Repeat the first line of the listing and each line after it, exactly, through the line containing "Given: Toggle the Email Insights Only switch".
◆ ◆ ◆
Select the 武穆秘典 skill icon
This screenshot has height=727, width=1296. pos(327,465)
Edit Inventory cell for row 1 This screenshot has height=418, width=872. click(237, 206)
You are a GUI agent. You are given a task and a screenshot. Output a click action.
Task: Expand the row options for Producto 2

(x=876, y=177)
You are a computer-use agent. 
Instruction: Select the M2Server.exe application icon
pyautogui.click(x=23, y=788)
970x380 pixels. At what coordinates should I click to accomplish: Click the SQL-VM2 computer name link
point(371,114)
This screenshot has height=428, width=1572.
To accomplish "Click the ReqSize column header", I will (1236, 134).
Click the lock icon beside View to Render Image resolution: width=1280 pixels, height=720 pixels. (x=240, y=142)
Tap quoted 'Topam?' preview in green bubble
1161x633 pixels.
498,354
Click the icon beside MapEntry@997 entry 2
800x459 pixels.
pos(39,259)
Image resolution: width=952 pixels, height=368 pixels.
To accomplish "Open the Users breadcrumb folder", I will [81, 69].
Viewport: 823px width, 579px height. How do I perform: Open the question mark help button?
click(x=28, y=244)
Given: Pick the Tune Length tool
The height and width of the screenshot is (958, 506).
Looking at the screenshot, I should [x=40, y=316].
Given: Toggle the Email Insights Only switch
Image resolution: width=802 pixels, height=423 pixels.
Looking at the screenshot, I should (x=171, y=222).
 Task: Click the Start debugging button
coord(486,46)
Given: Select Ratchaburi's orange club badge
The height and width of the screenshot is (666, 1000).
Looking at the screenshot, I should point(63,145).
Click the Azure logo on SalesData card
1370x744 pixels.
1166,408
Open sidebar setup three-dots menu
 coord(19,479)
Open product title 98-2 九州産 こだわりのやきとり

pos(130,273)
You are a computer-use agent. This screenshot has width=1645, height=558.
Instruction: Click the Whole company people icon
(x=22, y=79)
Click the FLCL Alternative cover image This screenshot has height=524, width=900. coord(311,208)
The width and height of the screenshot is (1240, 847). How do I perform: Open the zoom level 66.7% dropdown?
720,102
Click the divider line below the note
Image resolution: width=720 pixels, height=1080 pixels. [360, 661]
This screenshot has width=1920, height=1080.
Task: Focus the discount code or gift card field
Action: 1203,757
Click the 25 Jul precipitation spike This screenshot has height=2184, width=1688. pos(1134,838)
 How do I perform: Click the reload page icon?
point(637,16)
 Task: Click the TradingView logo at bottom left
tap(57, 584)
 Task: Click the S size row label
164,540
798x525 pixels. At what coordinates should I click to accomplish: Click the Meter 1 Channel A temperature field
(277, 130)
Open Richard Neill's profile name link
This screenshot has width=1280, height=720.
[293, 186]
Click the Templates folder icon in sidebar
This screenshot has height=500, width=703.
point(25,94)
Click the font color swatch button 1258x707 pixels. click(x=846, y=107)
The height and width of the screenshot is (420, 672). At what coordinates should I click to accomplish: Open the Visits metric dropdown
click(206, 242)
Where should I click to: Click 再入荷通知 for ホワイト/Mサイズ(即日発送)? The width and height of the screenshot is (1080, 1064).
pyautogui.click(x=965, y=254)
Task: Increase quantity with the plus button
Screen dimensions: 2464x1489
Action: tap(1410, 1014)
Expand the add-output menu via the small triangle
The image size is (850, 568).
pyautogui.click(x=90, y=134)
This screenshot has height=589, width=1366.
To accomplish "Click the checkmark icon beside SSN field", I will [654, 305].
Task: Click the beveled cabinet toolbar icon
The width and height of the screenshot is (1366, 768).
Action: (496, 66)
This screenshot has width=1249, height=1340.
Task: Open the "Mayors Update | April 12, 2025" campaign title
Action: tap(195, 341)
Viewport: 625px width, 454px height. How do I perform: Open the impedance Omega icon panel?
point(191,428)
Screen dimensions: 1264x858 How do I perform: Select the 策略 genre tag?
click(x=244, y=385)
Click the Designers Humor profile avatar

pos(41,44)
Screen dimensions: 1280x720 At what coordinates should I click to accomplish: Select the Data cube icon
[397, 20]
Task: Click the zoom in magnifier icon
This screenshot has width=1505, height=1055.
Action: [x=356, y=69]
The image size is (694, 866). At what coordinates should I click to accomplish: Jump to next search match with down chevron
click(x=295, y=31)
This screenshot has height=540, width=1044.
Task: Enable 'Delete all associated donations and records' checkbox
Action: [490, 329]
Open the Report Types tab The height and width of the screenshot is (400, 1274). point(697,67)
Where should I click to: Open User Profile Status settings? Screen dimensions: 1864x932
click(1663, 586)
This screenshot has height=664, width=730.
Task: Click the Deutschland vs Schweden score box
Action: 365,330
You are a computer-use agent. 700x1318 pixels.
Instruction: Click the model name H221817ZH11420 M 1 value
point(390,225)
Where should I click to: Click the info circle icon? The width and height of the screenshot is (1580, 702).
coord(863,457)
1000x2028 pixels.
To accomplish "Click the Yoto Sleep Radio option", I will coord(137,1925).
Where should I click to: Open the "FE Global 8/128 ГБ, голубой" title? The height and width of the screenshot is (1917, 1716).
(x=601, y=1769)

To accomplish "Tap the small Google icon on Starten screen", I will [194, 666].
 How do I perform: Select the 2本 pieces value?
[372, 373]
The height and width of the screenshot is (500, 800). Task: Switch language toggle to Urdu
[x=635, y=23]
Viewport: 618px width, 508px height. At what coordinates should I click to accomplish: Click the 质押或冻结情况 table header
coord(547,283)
◆ ◆ ◆
» OUTPUT FOR THIS EXERCISE:
Select the 武穆秘典 skill icon
This screenshot has height=727, width=1296. pos(327,465)
Edit Inventory cell for row 1 This screenshot has height=418, width=872. click(237, 206)
You are a GUI agent. You are given a task and a screenshot. Output a click action.
Task: Expand the row options for Producto 2

(x=876, y=177)
You are a computer-use agent. 
Instruction: Select the M2Server.exe application icon
pyautogui.click(x=23, y=788)
970x380 pixels. At what coordinates should I click to accomplish: Click the SQL-VM2 computer name link
point(371,114)
This screenshot has height=428, width=1572.
To accomplish "Click the ReqSize column header", I will (1236, 134).
Click the lock icon beside View to Render Image resolution: width=1280 pixels, height=720 pixels. (x=240, y=142)
Tap quoted 'Topam?' preview in green bubble
1161x633 pixels.
498,354
Click the icon beside MapEntry@997 entry 2
800x459 pixels.
pos(39,259)
Image resolution: width=952 pixels, height=368 pixels.
To accomplish "Open the Users breadcrumb folder", I will [81, 69].
Viewport: 823px width, 579px height. How do I perform: Open the question mark help button?
click(x=28, y=244)
Given: Pick the Tune Length tool
The height and width of the screenshot is (958, 506).
Looking at the screenshot, I should [x=40, y=316].
Given: Toggle the Email Insights Only switch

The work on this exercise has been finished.